En l’espèce, les parties n’étant pas parvenues à un accord amiable sur la manière de procéder au partage, il y a lieu d’ordonner l’ouverture des opérations de comptes, liquidation et partage de la succession de Madame [J] [I] épouse [C].
La complexité des opérations au regard des biens restant à partager et le conflit existant entre les parties justifie la désignation par le tribunal d’un notaire neutre pour procéder aux opérations de partage, en la personne de Maître [K] [S], notaire à [Localité 12]. Il convient également de commettre un juge pour surveiller ces opérations.
Il y a lieu de rappeler qu’il entre dans la mission du notaire commis de dresser, dans le délai d’un an à compter de sa désignation, un état liquidatif qui établira les comptes entre les copartageants, la masse partageable, les droits des parties et la composition des lots à répartir, chaque copartageant devant recevoir des biens pour une valeur égale à celle de ses droits dans l’indivision.
Il appartient ainsi aux parties de remettre au notaire tout document utile à l’accomplissement de sa mission, notamment les comptes de l’indivision, d’examiner les sommes éventuellement dépensées pour le compte de celle-ci ou perçues pour son compte, de déterminer, le cas échéant, les pertes ou avantages financiers résultant de l’occupation gratuite de certains biens dépendant de l’indivision et, par suite, les sommes susceptibles de revenir à chacun des copartageants.
En application des dispositions de l’article 1365 du code de procédure civile, le notaire commis rend compte au juge commis des difficultés rencontrées et peut solliciter de lui toute mesure de nature à en faciliter le déroulement. Il peut, si la valeur ou la consistance des biens le justifie, s’adjoindre un expert, choisi d’un commun accord entre les parties ou à défaut, désigné par le juge commis.

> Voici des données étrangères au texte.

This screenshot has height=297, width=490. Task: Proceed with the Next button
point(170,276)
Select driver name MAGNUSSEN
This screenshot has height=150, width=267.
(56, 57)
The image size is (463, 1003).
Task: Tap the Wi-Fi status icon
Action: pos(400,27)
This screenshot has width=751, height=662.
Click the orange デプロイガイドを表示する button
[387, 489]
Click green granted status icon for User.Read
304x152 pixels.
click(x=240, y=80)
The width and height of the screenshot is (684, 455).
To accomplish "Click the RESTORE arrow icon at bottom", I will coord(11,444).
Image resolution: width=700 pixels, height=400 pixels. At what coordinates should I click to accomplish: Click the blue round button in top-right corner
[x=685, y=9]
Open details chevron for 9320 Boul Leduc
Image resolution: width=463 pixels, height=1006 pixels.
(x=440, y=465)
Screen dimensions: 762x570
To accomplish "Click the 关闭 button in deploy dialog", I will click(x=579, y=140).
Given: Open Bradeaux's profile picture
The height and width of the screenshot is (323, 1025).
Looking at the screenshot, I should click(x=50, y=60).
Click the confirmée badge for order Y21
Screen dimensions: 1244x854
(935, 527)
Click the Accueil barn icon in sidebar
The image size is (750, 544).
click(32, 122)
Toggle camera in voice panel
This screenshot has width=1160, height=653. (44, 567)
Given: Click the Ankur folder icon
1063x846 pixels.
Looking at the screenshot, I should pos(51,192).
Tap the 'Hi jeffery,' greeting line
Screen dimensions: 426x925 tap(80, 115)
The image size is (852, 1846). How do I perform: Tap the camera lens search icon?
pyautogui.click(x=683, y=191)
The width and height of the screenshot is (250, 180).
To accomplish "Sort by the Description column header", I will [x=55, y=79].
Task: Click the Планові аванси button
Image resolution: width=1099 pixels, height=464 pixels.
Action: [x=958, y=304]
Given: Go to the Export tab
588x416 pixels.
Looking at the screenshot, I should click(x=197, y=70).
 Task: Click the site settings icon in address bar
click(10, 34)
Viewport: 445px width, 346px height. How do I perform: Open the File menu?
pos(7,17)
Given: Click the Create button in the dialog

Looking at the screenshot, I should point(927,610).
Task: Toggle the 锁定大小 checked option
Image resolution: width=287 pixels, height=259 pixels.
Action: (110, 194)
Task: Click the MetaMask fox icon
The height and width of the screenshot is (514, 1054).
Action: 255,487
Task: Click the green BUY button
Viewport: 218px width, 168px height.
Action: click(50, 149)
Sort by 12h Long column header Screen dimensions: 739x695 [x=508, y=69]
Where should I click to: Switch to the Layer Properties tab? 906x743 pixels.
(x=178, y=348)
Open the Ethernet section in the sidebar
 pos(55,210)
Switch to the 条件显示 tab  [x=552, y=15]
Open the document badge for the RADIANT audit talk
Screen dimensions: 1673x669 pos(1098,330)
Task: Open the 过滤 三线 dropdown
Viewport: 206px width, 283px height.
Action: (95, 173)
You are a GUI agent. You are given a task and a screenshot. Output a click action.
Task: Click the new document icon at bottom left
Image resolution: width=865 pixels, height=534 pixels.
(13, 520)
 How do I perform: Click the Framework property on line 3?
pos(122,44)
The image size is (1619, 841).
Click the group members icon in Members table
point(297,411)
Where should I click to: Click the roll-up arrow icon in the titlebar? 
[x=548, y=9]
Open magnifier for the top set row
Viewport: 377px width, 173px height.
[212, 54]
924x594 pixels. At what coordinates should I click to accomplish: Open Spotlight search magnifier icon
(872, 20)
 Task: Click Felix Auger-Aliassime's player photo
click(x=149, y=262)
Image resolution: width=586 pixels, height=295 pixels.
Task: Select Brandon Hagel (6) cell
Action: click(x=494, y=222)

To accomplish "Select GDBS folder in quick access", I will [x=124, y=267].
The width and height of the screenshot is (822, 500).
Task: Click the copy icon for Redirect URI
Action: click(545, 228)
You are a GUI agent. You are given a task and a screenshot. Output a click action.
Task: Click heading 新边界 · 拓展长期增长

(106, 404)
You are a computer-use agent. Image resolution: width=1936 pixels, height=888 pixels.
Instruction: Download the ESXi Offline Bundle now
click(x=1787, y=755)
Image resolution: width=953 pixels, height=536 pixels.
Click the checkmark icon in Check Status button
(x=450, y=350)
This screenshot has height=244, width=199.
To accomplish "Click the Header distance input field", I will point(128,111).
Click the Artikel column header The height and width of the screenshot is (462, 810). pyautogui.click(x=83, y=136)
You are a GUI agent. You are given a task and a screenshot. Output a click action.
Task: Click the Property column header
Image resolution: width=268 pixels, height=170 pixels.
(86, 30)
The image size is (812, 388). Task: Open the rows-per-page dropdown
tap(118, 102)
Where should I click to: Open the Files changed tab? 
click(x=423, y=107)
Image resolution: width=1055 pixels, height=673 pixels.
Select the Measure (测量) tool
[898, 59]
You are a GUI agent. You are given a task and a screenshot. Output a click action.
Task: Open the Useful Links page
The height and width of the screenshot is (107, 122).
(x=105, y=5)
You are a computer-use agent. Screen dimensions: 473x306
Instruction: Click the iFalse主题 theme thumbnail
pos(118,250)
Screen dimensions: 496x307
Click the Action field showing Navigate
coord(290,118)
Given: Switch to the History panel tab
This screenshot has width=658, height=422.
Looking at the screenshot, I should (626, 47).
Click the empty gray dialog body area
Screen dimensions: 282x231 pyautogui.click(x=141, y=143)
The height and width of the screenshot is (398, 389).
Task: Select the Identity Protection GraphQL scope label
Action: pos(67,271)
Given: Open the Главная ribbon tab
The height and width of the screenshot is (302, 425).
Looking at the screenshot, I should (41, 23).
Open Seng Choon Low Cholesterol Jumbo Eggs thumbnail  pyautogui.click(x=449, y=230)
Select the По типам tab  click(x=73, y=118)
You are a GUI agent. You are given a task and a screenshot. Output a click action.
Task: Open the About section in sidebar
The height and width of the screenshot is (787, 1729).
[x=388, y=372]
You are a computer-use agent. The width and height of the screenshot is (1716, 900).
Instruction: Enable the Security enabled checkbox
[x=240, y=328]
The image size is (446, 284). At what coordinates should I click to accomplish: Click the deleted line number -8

Si un désaccord subsiste entre les parties, le notaire établira un procès-verbal reprenant les dires respectifs des parties, ainsi qu’un projet liquidatif qu’il transmettra au juge commis dans un délai d’un an à compter de sa désignation.
Une provision à valoir sur les émoluments, frais et débours du notaire commis sera ordonnée, étant rappelé que le notaire commis ne peut, en application de l’article R.444-61 du code de commerce, commencer sa mission tant qu’il n’est pas intégralement provisionné.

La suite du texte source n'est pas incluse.